@Sceptyczny Dinozaur Mysle, ze glownym plusem u kolegi jest fakt, ze bedzie mial mozliwosc pomagac w rozwoju rodzinnego biznesu a w przyszlosci go przejac, jego ojciec ma juz wyrobione znajomosci w branzy co tez jest ogromnym plusem - w tej sytuacji rzeczywiscie jest sie nad czym zastanawiac. Co do samych uprawnien to prawde mowiac uzyskanie ich nie jest jakims ekstremalnym osiagnieciem, ja mieszkajac we Wroclawiu bez problemu znalazlem prace jako asystent projektanta z zarobkami ~srednia krajowa gdzie wyrobilem sobie juz wymagany 2 letni okres "praktyki", pozostalo mi tylko udac sie na budowe w celu odbębnienia rocznej praktyki i moge spokojnie zdawac egzamin panstwowy. Problem w tym, ze te uprawnienia tak naprawde wcale nie robia z Ciebie jakiegos boga, zmiana jest taka, ze nagle to ty stawiasz pieczatki na projekcie za niewiele wieksze pieniadze, pelno stresu a kasa taka jaka moze zarobic kierowca Ubera. Ja osobiscie nawet jakbym mial rodzicow w tej branzy to i tak bym w tym nie zostal.

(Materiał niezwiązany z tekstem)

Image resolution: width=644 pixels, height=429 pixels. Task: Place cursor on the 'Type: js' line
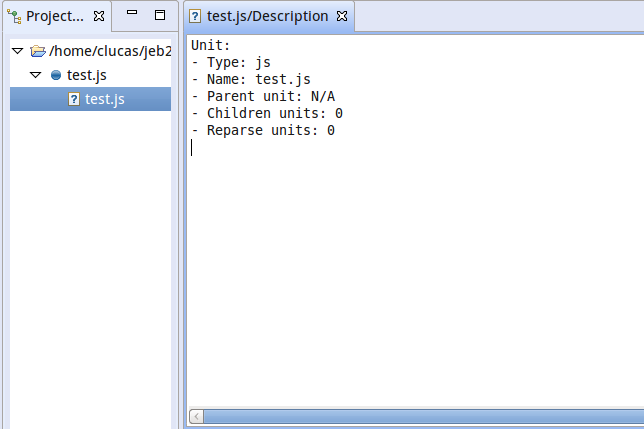(231, 62)
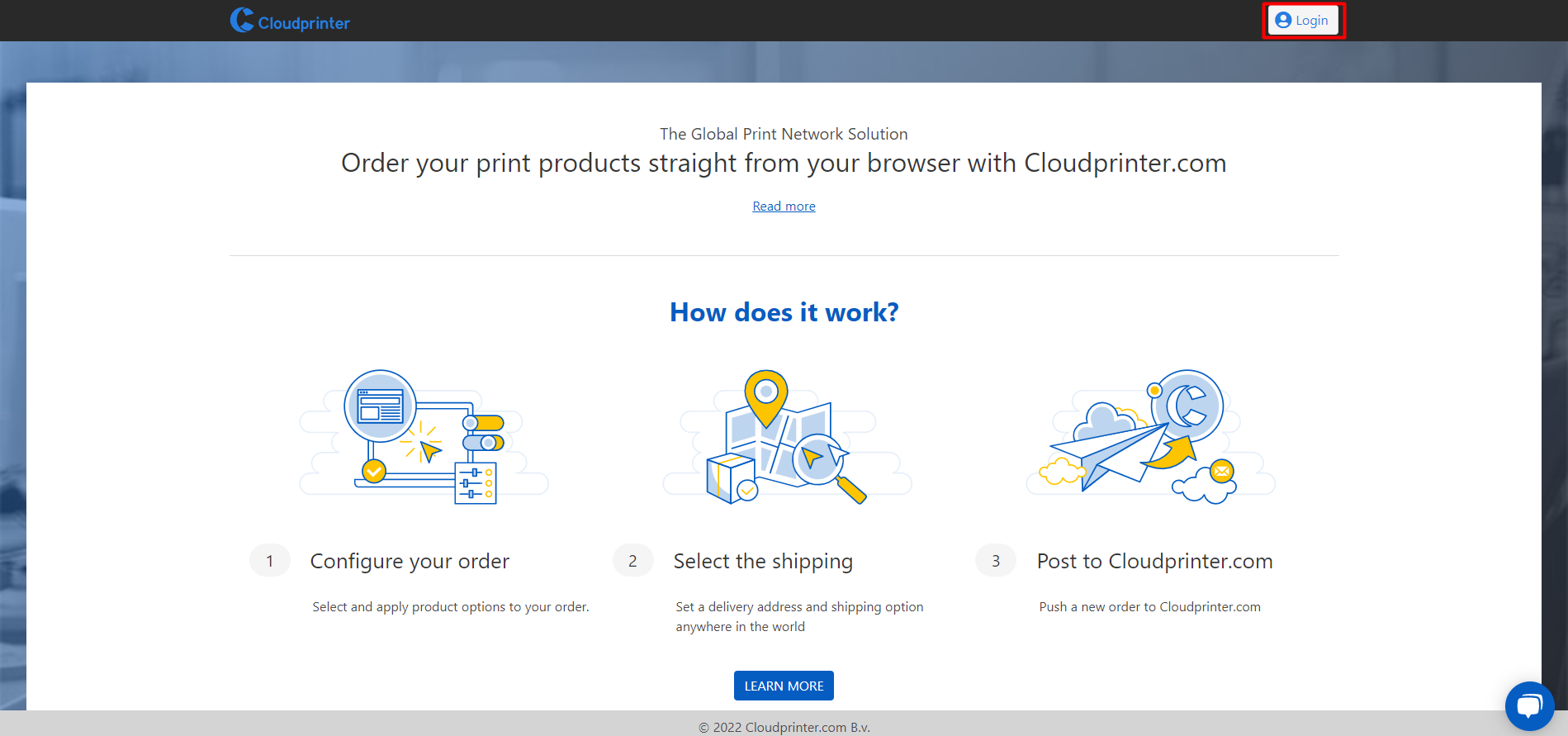1568x736 pixels.
Task: Click the step 3 number badge
Action: pyautogui.click(x=996, y=561)
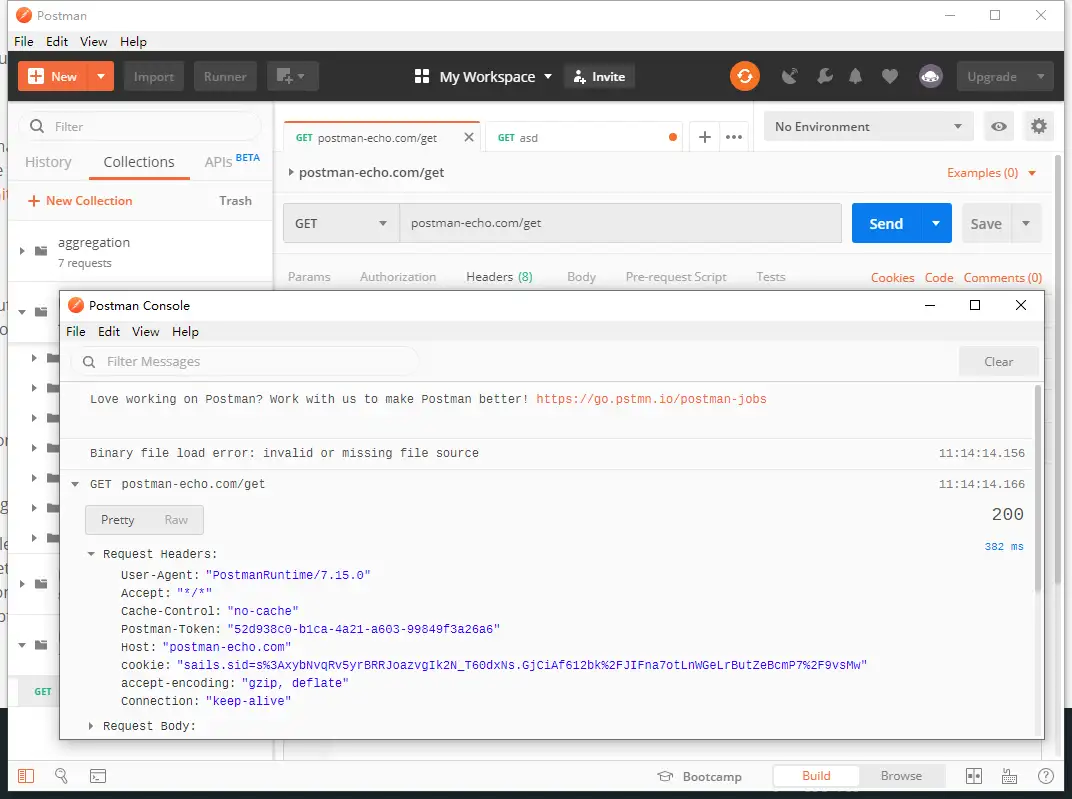Toggle the two-pane layout icon

tap(973, 776)
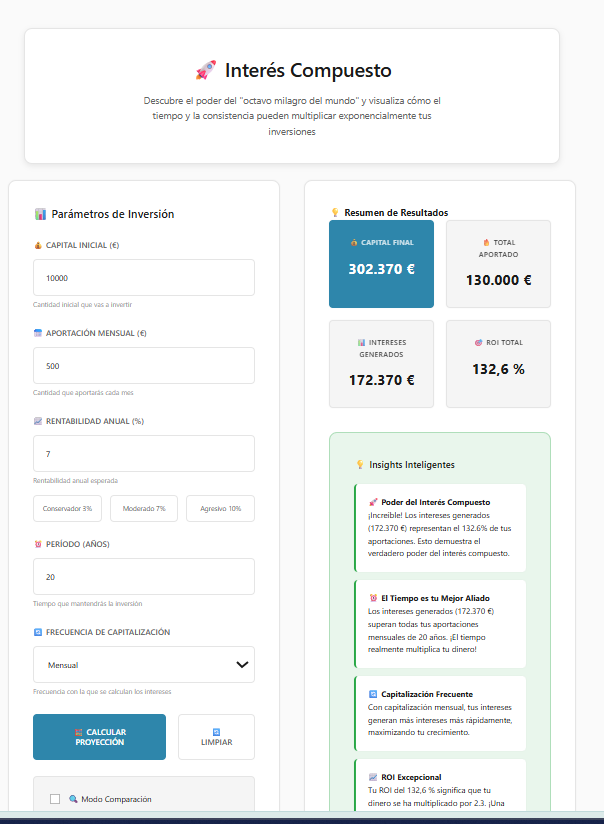Click the calendar icon for Aportación Mensual

click(x=38, y=333)
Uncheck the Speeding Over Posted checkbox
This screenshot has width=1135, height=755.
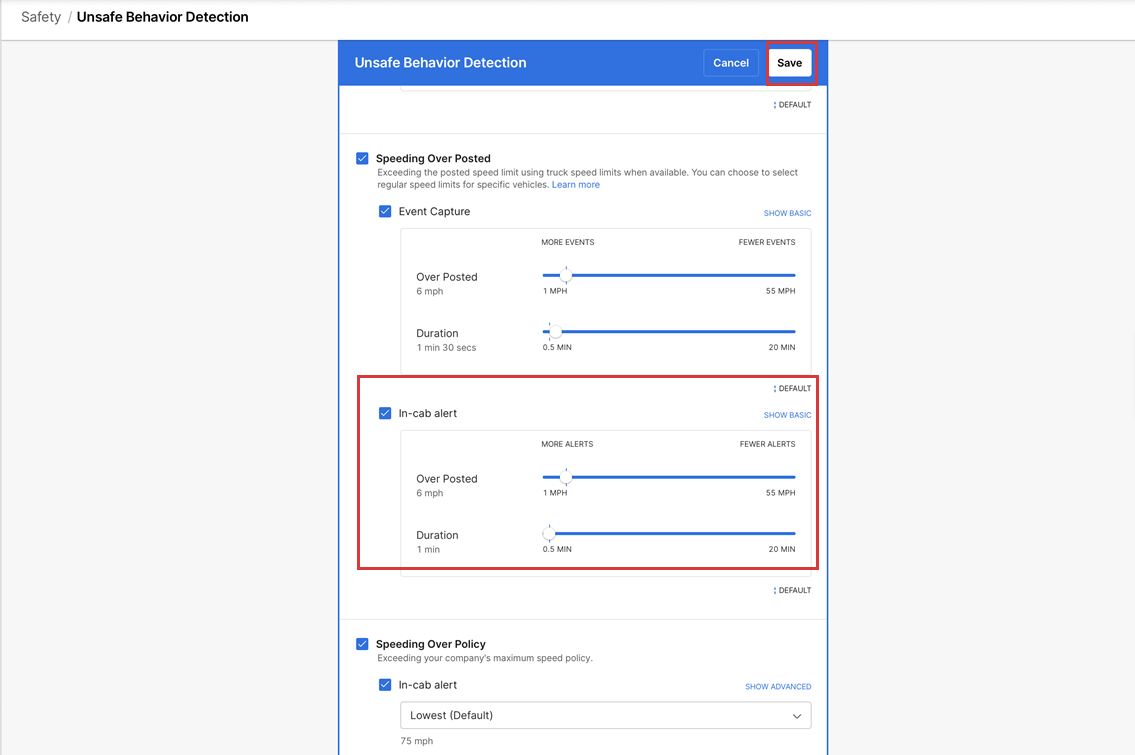(x=362, y=158)
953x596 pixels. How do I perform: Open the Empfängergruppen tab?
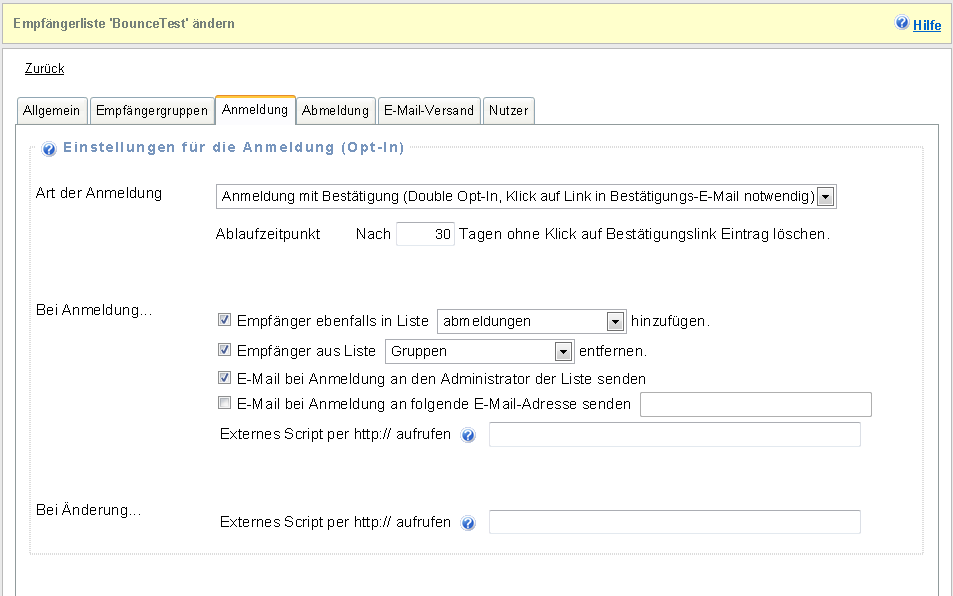pos(152,111)
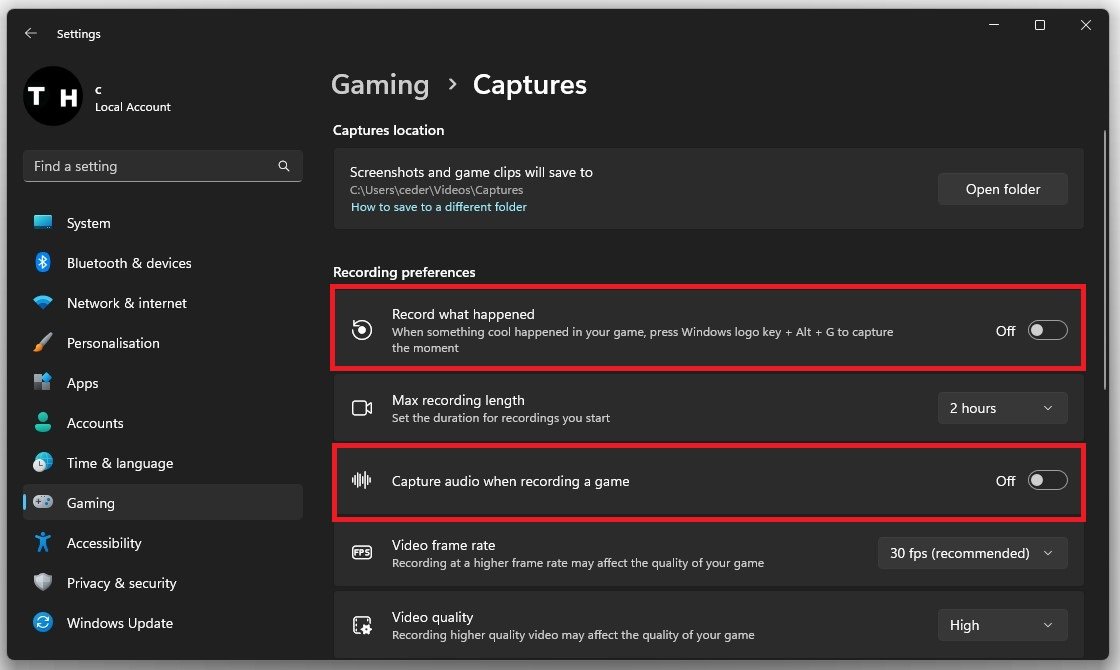Expand the Max recording length dropdown
This screenshot has width=1120, height=670.
[x=1002, y=408]
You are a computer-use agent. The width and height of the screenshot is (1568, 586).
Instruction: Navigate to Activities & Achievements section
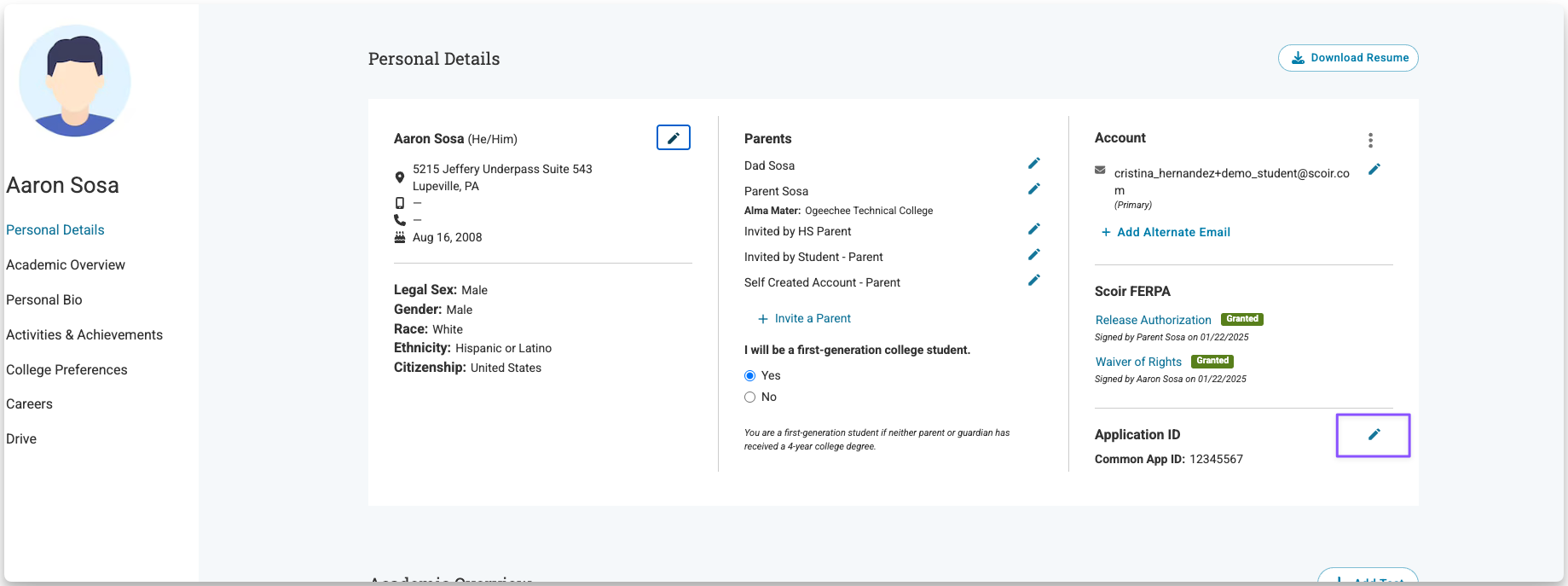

Edit. Nie wiem skad wzialem informacje, ze to jego ojciec ma biuro x), tak czy siak jak w rodzinie ma budowlancow to na bank bedzie mial latwiejszy start w budowlance niz w "informatyce", aczkolwiek trzeba sobie zadac pytanie czy lepszy latwiejszy start w bagnie czy trudniejszy start w normalnej nowoczesnej branzy
Nie tłumacz mi proszę jak działa branża którą znam od ponad 20 lat. Przeczytaj co chłopak pisze, że będzie podbijał pieczątki i dla niego to łatwa kasa. Nie możesz porównywać rodzinnego biznesu z układami w ekosystemie do Twojej sytuacji. Nie obraź się, ale jesteś jakimś gołodupcem spoza układu, którym orają za średnią krajowa (założę się że osiągasz ją z nadgodzinami >50 h/tydz.) Zanim zbudujesz sobie pozycję to będziesz już siwy. U niego natomiast to nie będzie żaden start, tylko kontynuacja.
Zresztą skoro widzisz że to bagno i czegoś najwyraźniej szukasz na tym forum, to znaczy, że jesteś na tyle bystry, żeby się wyrwać z tego.